Problem statement: Write each entry out again, exactly as it is written.

Data records:
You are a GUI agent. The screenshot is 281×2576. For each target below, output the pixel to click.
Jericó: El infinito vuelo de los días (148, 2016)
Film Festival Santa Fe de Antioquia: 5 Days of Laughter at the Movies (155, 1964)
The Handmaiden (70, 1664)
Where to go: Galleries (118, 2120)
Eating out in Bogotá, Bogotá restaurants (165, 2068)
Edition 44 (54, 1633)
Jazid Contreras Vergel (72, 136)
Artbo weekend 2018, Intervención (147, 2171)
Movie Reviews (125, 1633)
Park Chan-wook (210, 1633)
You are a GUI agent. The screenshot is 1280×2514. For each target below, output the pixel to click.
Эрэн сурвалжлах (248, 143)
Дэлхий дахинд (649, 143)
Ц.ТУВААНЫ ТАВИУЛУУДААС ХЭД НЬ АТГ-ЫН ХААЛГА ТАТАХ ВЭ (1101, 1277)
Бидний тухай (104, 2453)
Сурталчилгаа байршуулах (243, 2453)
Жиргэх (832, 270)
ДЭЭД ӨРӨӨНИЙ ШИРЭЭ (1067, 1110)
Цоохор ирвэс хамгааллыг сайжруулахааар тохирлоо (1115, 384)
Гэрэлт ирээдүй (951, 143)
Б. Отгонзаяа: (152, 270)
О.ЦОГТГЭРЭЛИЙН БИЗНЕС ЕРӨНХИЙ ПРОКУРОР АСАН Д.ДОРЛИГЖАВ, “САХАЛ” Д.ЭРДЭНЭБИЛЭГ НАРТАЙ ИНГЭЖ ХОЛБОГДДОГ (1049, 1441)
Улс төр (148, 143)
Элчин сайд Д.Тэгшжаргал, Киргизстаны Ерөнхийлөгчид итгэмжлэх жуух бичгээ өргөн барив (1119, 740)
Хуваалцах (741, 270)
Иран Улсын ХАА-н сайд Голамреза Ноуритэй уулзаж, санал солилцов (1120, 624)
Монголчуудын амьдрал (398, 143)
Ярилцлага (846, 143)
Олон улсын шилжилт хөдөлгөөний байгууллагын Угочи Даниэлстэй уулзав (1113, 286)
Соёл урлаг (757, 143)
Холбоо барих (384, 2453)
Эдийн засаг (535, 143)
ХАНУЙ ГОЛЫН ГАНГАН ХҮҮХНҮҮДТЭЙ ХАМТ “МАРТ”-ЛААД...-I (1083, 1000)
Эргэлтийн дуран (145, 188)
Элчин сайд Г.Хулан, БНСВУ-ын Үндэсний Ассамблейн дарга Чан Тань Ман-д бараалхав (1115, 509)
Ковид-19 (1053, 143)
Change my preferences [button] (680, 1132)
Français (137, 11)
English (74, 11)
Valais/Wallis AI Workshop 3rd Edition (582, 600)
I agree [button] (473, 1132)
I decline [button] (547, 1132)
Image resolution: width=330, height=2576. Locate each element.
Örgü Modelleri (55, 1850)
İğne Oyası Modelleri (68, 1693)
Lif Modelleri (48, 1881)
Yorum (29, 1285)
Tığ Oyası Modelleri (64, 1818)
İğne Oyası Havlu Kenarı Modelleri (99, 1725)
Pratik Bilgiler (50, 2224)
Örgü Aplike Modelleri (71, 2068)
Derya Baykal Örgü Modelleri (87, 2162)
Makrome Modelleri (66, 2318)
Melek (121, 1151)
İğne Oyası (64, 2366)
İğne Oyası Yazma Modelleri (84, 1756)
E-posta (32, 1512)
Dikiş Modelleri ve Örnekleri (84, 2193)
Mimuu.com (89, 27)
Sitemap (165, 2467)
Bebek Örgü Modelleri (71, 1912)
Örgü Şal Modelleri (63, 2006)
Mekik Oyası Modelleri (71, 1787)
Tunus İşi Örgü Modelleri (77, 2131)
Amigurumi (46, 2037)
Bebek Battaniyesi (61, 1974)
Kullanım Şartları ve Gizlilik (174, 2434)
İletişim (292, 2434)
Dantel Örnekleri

Solution for this problem:
You are a GUI agent. The screenshot is 281×2576. For each target below, output the pixel to click.
Jericó: El infinito vuelo de los días (148, 2016)
Film Festival Santa Fe de Antioquia: 5 Days of Laughter at the Movies (155, 1964)
The Handmaiden (70, 1664)
Where to go: Galleries (118, 2120)
Eating out in Bogotá, Bogotá restaurants (165, 2068)
Edition 44 (54, 1633)
Jazid Contreras Vergel (72, 136)
Artbo weekend 2018, Intervención (147, 2171)
Movie Reviews (125, 1633)
Park Chan-wook (210, 1633)
You are a GUI agent. The screenshot is 1280×2514. For each target below, output the pixel to click.
Эрэн сурвалжлах (248, 143)
Дэлхий дахинд (649, 143)
Ц.ТУВААНЫ ТАВИУЛУУДААС ХЭД НЬ АТГ-ЫН ХААЛГА ТАТАХ ВЭ (1101, 1277)
Бидний тухай (104, 2453)
Сурталчилгаа байршуулах (243, 2453)
Жиргэх (832, 270)
ДЭЭД ӨРӨӨНИЙ ШИРЭЭ (1067, 1110)
Цоохор ирвэс хамгааллыг сайжруулахааар тохирлоо (1115, 384)
Гэрэлт ирээдүй (951, 143)
Б. Отгонзаяа: (152, 270)
О.ЦОГТГЭРЭЛИЙН БИЗНЕС ЕРӨНХИЙ ПРОКУРОР АСАН Д.ДОРЛИГЖАВ, “САХАЛ” Д.ЭРДЭНЭБИЛЭГ НАРТАЙ ИНГЭЖ ХОЛБОГДДОГ (1049, 1441)
Улс төр (148, 143)
Элчин сайд Д.Тэгшжаргал, Киргизстаны Ерөнхийлөгчид итгэмжлэх жуух бичгээ өргөн барив (1119, 740)
Хуваалцах (741, 270)
Иран Улсын ХАА-н сайд Голамреза Ноуритэй уулзаж, санал солилцов (1120, 624)
Монголчуудын амьдрал (398, 143)
Ярилцлага (846, 143)
Олон улсын шилжилт хөдөлгөөний байгууллагын Угочи Даниэлстэй уулзав (1113, 286)
Соёл урлаг (757, 143)
Холбоо барих (384, 2453)
Эдийн засаг (535, 143)
ХАНУЙ ГОЛЫН ГАНГАН ХҮҮХНҮҮДТЭЙ ХАМТ “МАРТ”-ЛААД...-I (1083, 1000)
Эргэлтийн дуран (145, 188)
Элчин сайд Г.Хулан, БНСВУ-ын Үндэсний Ассамблейн дарга Чан Тань Ман-д бараалхав (1115, 509)
Ковид-19 (1053, 143)
Change my preferences [button] (680, 1132)
Français (137, 11)
English (74, 11)
Valais/Wallis AI Workshop 3rd Edition (582, 600)
I agree [button] (473, 1132)
I decline [button] (547, 1132)
Image resolution: width=330, height=2576. Locate each element.
Örgü Modelleri (55, 1850)
İğne Oyası Modelleri (68, 1693)
Lif Modelleri (48, 1881)
Yorum (29, 1285)
Tığ Oyası Modelleri (64, 1818)
İğne Oyası Havlu Kenarı Modelleri (99, 1725)
Pratik Bilgiler (50, 2224)
Örgü Aplike Modelleri (71, 2068)
Derya Baykal Örgü Modelleri (87, 2162)
Makrome Modelleri (66, 2318)
Melek (121, 1151)
İğne Oyası (64, 2366)
İğne Oyası Yazma Modelleri (84, 1756)
E-posta (32, 1512)
Dikiş Modelleri ve Örnekleri (84, 2193)
Mimuu.com (89, 27)
Sitemap (165, 2467)
Bebek Örgü Modelleri (71, 1912)
Örgü Şal Modelleri (63, 2006)
Mekik Oyası Modelleri (71, 1787)
Tunus İşi Örgü Modelleri (77, 2131)
Amigurumi (46, 2037)
Bebek Battaniyesi (61, 1974)
Kullanım Şartları ve Gizlilik (174, 2434)
İletişim (292, 2434)
Dantel Örnekleri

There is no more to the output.